All of that looks terrific, but not so fast. The company has been buying back shares (which is good) and followed up its earnings release with word that its board had increased its authorization by another 300,000 shares, meaning the company can repurchase about 400,000 shares, or 6.5% of the total now outstanding (also good). What's bad here is that most of the EPS gain came thanks to the buybacks. All things being equal, there are simply more earnings per share when there are fewer shares. Q3 net income increased 30%, still strong, but not as impressive as the 38% EPS gain.
The press release explains what happened. Sales of new products rose 58%, but that shifted the sales mix. These lower-margin new products accounted for 66% of revenue in the quarter versus 51% a year ago. The company chalked this up to "growth of the Sony PlayStation and Nintendo 64 product categories." I'm not a gamer, so I don't have any special insight on this shift, but it clearly had an impact on net margins.
What's more, the first six months of FY99 had been disappointing for Funco. Net profits and EPS had actually declined despite a 13% jump in comp-store sales. That's not at all what you expect to see. The problem was contracting gross margins due to the changing product mix.

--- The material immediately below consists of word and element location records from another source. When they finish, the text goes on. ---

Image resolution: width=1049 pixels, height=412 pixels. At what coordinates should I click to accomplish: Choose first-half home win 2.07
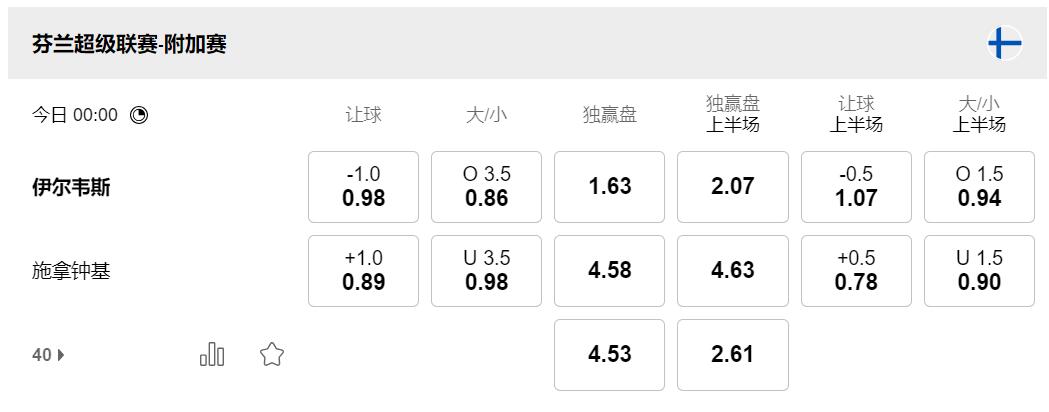click(x=732, y=186)
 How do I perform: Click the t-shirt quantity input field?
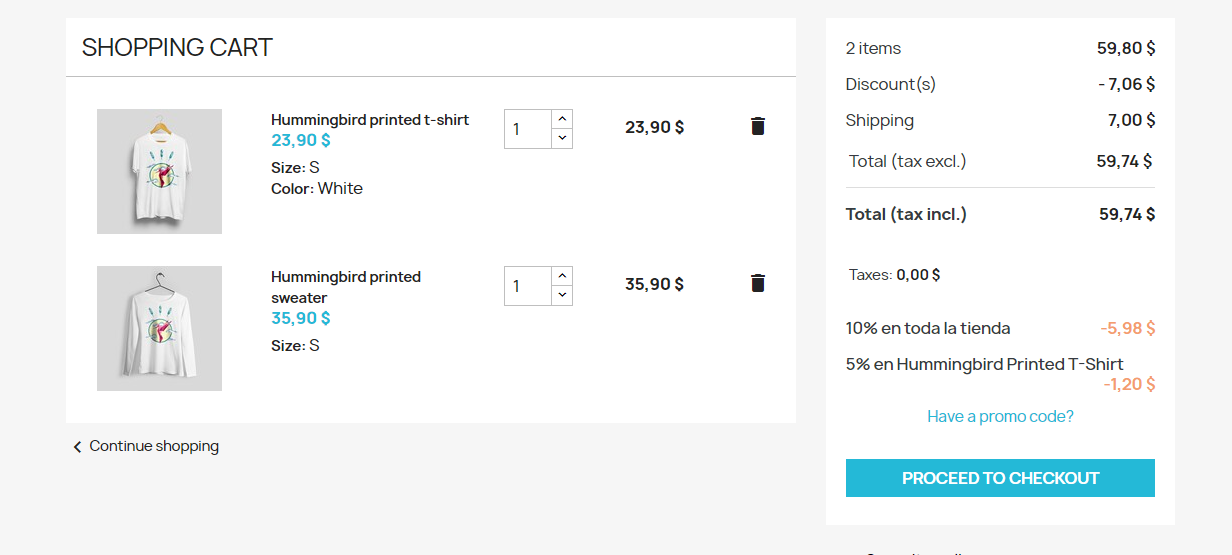(527, 129)
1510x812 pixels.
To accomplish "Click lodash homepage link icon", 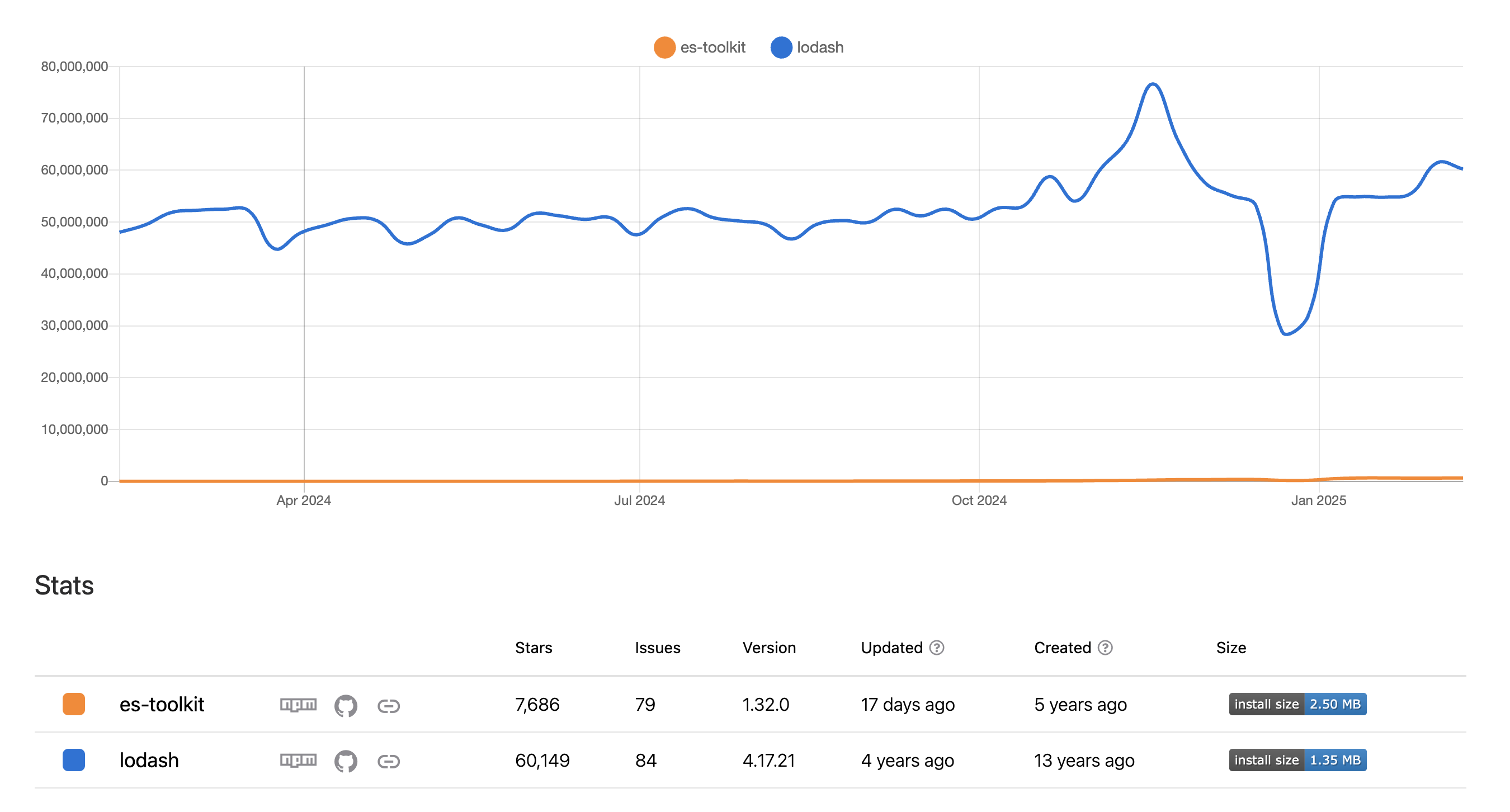I will pos(388,761).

Still, the company's sales are growing faster than the industry. It's also got at least some online (www.funcoland.com) presence, with year-to-date Internet sales of $1.25 million. And the Fool Snapshot reveals a company with no long-term debt and 26% return on equity (ROE). Though Funco missed its Q3 estimate by two cents, consensus estimates of $1.56 per share for the year ending in March and $1.82 per share for FY00 should probably be discounted only slightly. At $13 1/2, then, Funco trades at just 7.4 times next year's earnings, or less than half the growth rate implied by those estimates. Yes, it's a small cap, but worth a closer look.
Activision (Nasdaq: ATVI), another game distributor, also makes our screen, though I wonder if it should. The company delivered a 58% increase in Q3 revenue to $194 million. Activision is tricky, though, because while net income soared 73%, fully diluted EPS increased just 56% to $0.64. Common share equivalents increased by over 4 million during the quarter, and the earnings release doesn't explain why. It could be related to the firm's outstanding convertible debt, but possibly it's something else. Something to check on.

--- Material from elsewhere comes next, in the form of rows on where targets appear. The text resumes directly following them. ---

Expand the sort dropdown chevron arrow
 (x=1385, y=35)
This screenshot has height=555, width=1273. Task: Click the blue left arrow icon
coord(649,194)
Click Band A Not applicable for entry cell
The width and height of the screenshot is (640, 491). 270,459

Nonetheless, this once troubled company that distributes such popular games as Jack Nicklaus: Golden Bear Challenge and id's Quake II has boosted revenue for the first nine months of the year by 54% to $312 million. Sales through its website (www.activision.com) increased 55% from November to December. CEO Robert Kotick expects sales to rocket from $400 million for the year ending in March to $550 million next year.

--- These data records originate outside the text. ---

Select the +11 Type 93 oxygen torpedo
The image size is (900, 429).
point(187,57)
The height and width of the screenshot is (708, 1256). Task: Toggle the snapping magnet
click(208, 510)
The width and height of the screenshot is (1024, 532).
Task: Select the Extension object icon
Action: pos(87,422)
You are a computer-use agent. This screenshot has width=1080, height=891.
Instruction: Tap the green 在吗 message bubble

Consolidation in the video/PC game market promises to make the remaining players stronger. The advent of online distribution and multi-person online games could eventually change the economics of the business in ways that might prove quite favorable to both distributors and content providers, though that's yet to be seen. Today, however, Activision claims pretty thin profit margins, something reflected in the company's low 10% ROE found in the Fool Snapshot.
The stock does trade for just 16 times estimates for the year ending March 2000, quite a discount to the 30% earnings growth included in those estimates. On the other hand, inventories appear to be running high, up 112% year-over-year. Even with new product offerings, I'd prefer to see inventory growth closer to revenue growth. Though Activision is sexier -- and larger -- than Funco, I would check out the Funco first. Nothing like buying a little fun, right?
On a closing note, congratulations to my hometown Atlanta Falcons. Those Dirty Birds hung around against the favored Minnesota Vikings even when all seemed lost. After 32 years of losing, it's awfully sweet to win. Super Bowl, here we come!